Поверженную людосову, упавшую под стеной, баграми вытащили на середину двора. Дук постоял в толпе, обступившей двух мужиков, которые разжигали костер; ему уже разъяснили, что чудовище разделают, кости с потрохами пойдут на суп, а мясо засолят на зиму.
– И что, это можно жрать? – удивился Жиото.
– А то как же, – сказали ему из толпы.
Дук покивал, послушал рассказ про то, как однажды на замок налетела сразу целая стая и утянула с собой троих людей, а пятерых растерзала, про то, что с гор уже дважды за этот год спускались душители – кто они такие, Жиото так и не уразумел, – да и пошел по своим делам.
Барда Бреси определили на конюшню. Конюх как раз куда-то утопал, а вагант стоял возле приоткрытых ворот. Он маялся, переминался с ноги на ногу. Вокруг него сужающимися кругами ходила Хлоя и блестела на Барда глазами.
– Такой же вы молодой, господин, – ворковала она. – Щечки розовые, волосики беленькие. Вам сколько годков-то?
– А вам что? – отвечал Бреси. Он хоть и любил вспоминать про деньки – и, главным образом, ночки, – проведенные в веселом доме Форы, но женщин стеснялся, а особенно вот таких, которые глядели, будто облизывали.
– Да мне и ничего, я так просто спрашиваю, – она приблизилась почти вплотную, и тут к конюшне подошел Жиото. Хлоя зло глянула на него и повернулась спиной, вперив в лицо ваганта липкий взгляд. Дук, в отличие от Бреси, не стеснялся – ему такое чувство было неведомо. Оглядевшись, ухватил женщину за бока и быстро повел ладонями выше, просунул запястья ей под мышки, так что пальцы легли на пухлую грудь.
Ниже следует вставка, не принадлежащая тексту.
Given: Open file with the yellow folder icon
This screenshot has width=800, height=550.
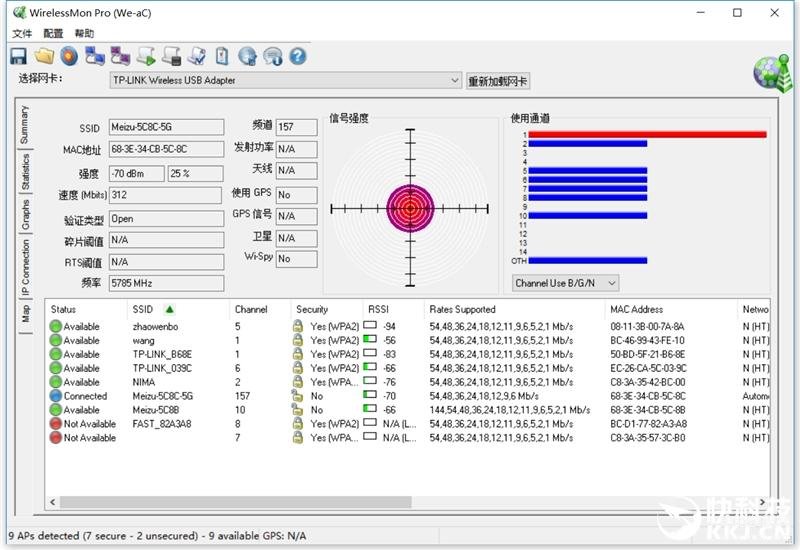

– Да что это вы творите? – возмутилась Хлоя, пытаясь отпихнуть его локтями, но Дук не отпихивался, а лишь сильнее прижимался к ее спине. Бреси покраснел и ретировался, не оглядываясь. Хлоя задышала громче. Она все еще пыталась отстраниться, но теперь скорее для порядку.
– Вы меня обидели, господин. Когда чудище прилетело, я умоляла вас о защите, а вы убёгли.
– Так ведь на стену побежал, чтоб всех нас защищать.
– Отстаньте же, люди кругом.
Одну руку Жиото чуть не по локоть просунул в вырез платья, другую, протиснув между собой и женщиной, прижал к объемистым ягодицам так крепко, что Хлоя хрипло охнула. Еще раз оглянулся – вокруг никого – и, склонившись к розовому ушку, негромко произнес:
– Что ж, пройдемте на конюшню, госпожа?
В конюшне, за стойлами, где стояли два черных жеребца и гнедая кобыла, под стеной было навалено сено – на нем и устроились.
Платье с дочери ключницы Дук, как и вчера на кухне, снимать не стал, лишь задрал подол. Теперь он лежал на спине со спущенными штанами, расстегнув рубаху, а женщина, разбросав голые ноги, устроилась головой на его плече и гладила грудь Жиото, покрытую редкими короткими волосами. На плечах его осталась пара царапин – Хлоя в любви оказалась страстна, а еще криклива, так что пришлось зажимать ей рот.